■ Goal of the exercise ■
For each line in the data that includes "agent", make a copy.

■ Given data ■
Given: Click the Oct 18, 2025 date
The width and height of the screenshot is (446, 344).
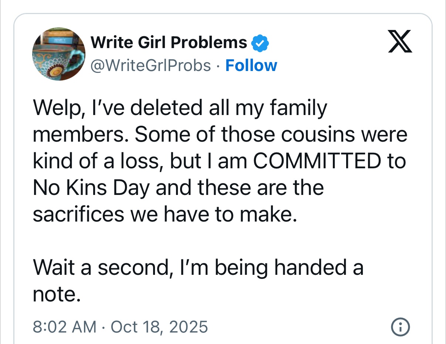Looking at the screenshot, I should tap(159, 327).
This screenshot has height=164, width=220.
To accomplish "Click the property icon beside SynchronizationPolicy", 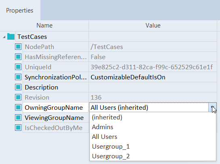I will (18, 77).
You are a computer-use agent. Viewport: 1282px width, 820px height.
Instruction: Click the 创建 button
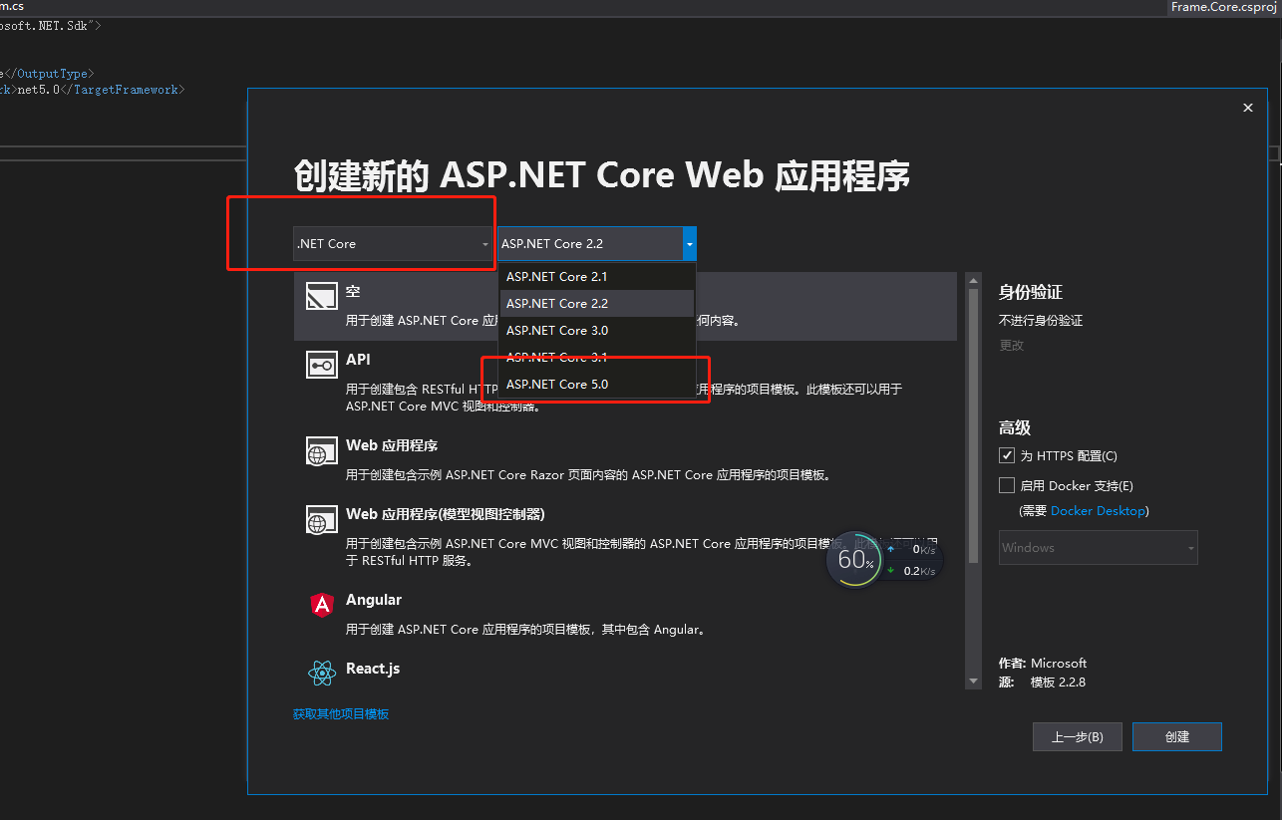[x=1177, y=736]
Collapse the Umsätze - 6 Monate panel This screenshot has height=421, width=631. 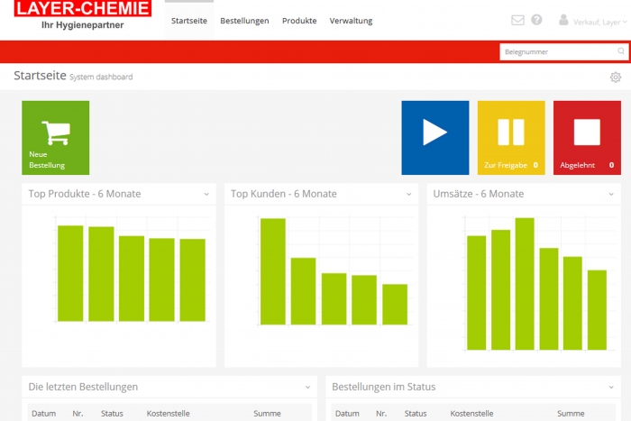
--
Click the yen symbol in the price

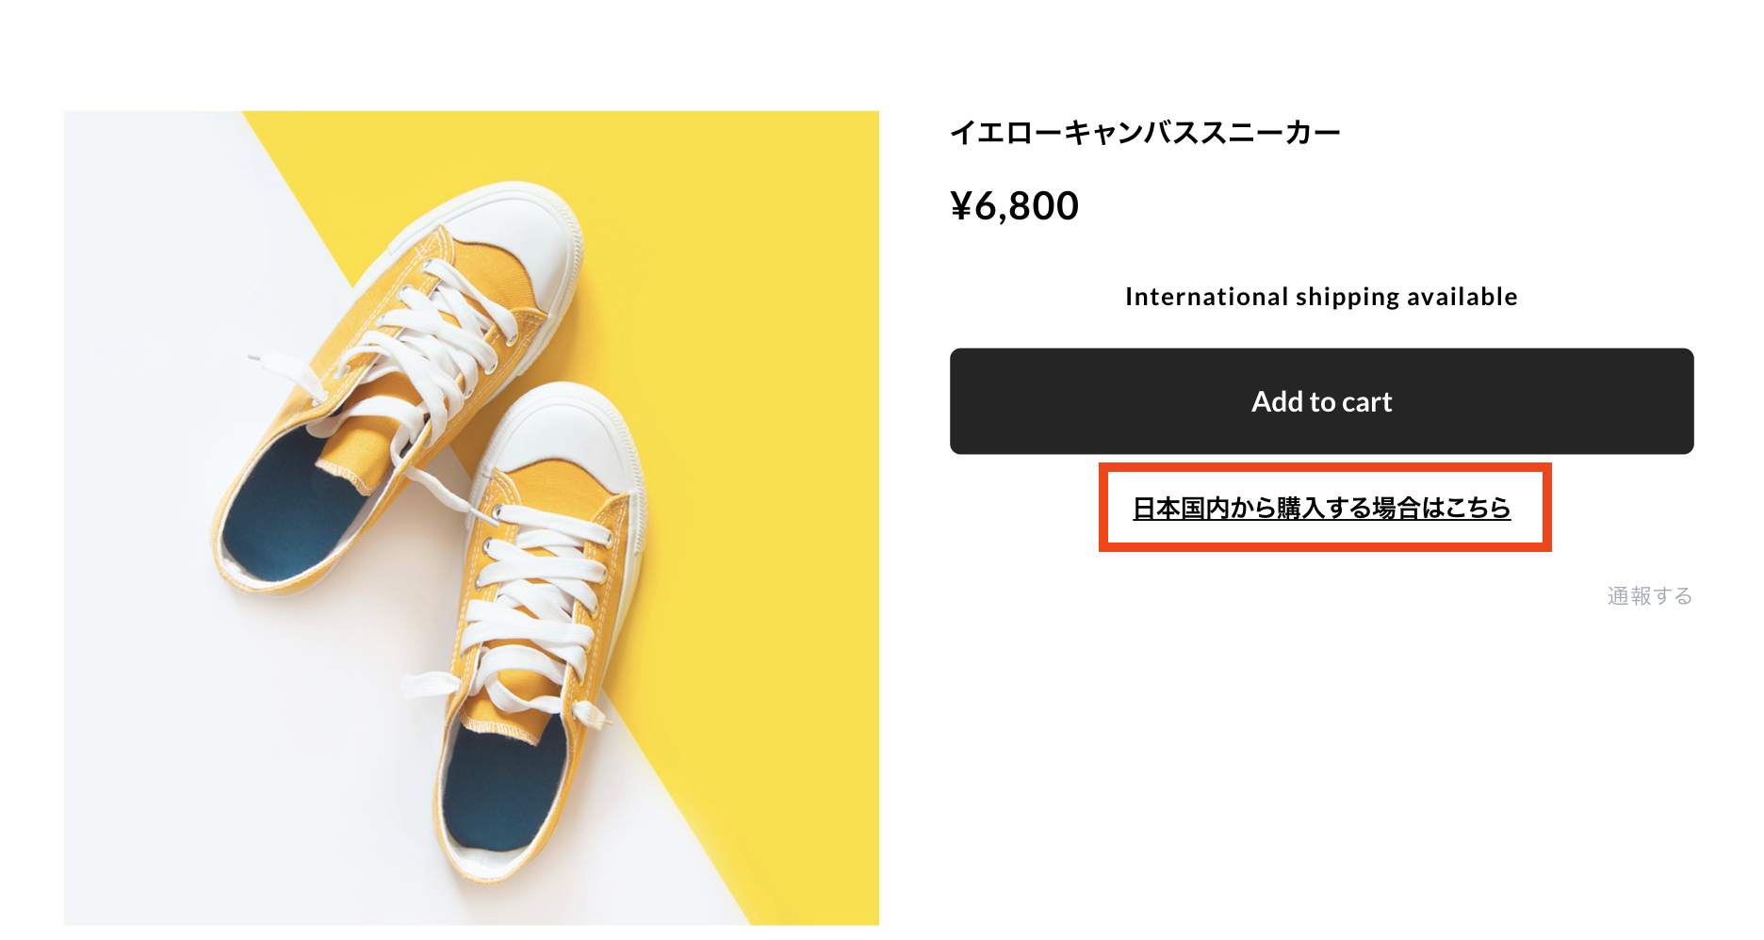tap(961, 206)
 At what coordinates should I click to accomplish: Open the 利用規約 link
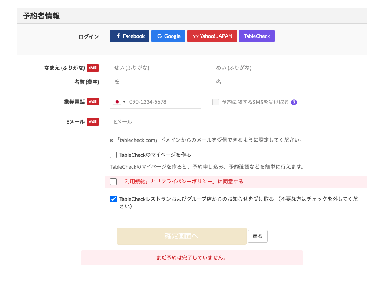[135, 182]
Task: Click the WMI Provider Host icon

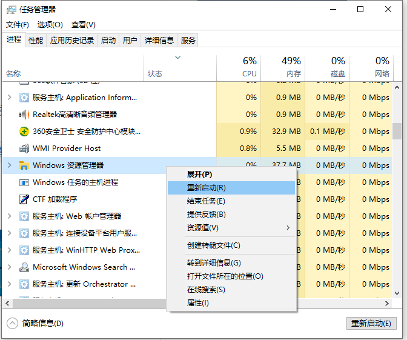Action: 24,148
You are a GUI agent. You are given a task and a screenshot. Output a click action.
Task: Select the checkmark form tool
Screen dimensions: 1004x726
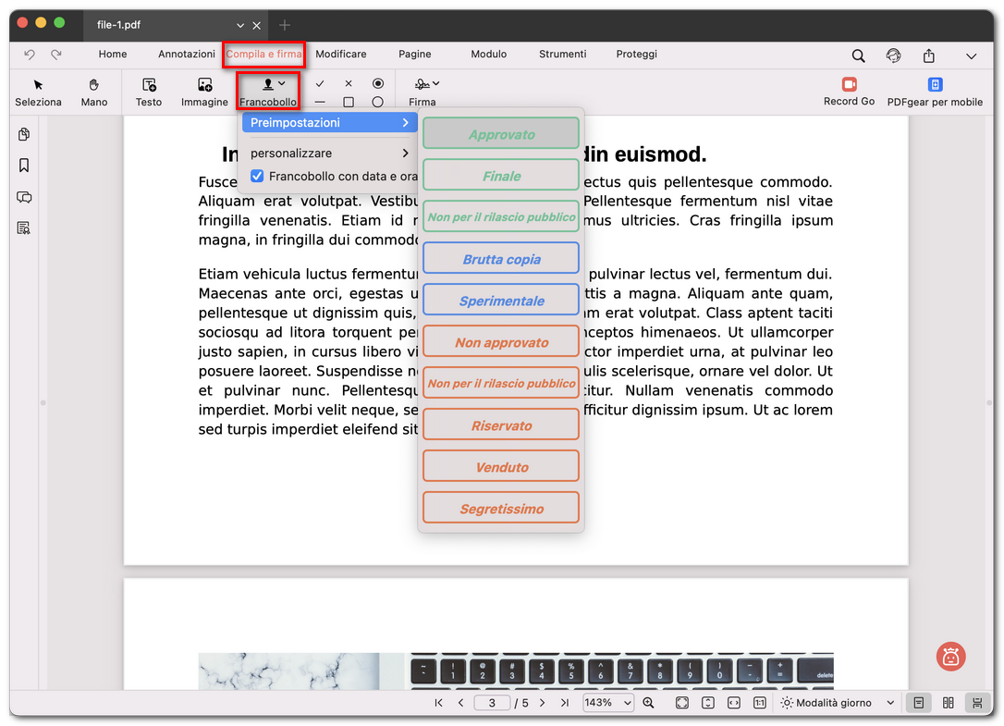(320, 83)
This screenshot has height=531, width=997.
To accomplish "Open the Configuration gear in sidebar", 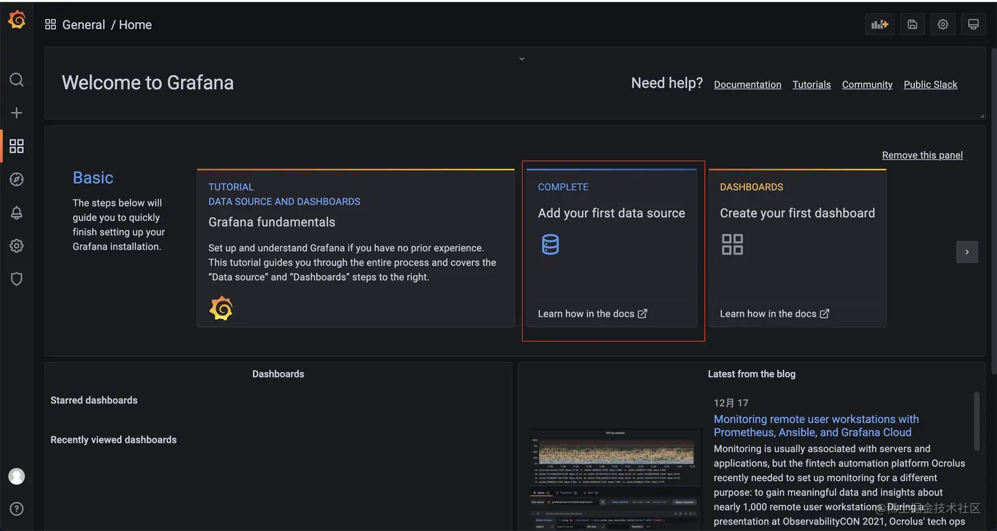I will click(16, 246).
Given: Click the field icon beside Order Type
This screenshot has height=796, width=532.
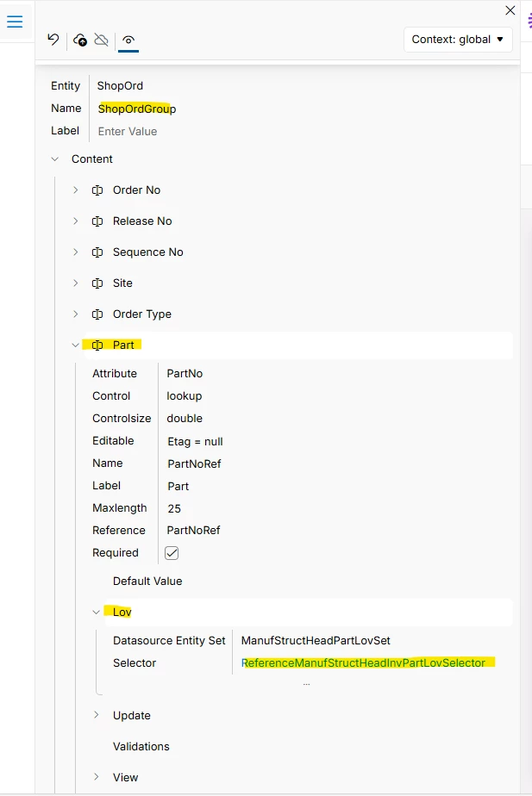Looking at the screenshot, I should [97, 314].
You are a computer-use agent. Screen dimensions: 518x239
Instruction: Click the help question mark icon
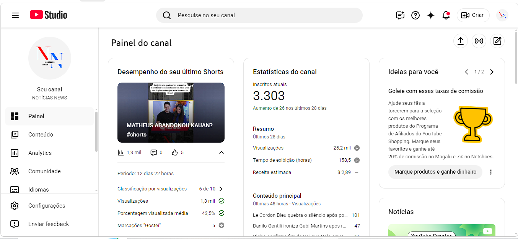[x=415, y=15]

■ Solution to the exercise ■
You are a computer-use agent. Viewport: 1282px width, 820px height.
You are a GUI agent. You are given a task and a screenshot. Output a click action.
You are a computer-use agent. Screen dimensions: 518x239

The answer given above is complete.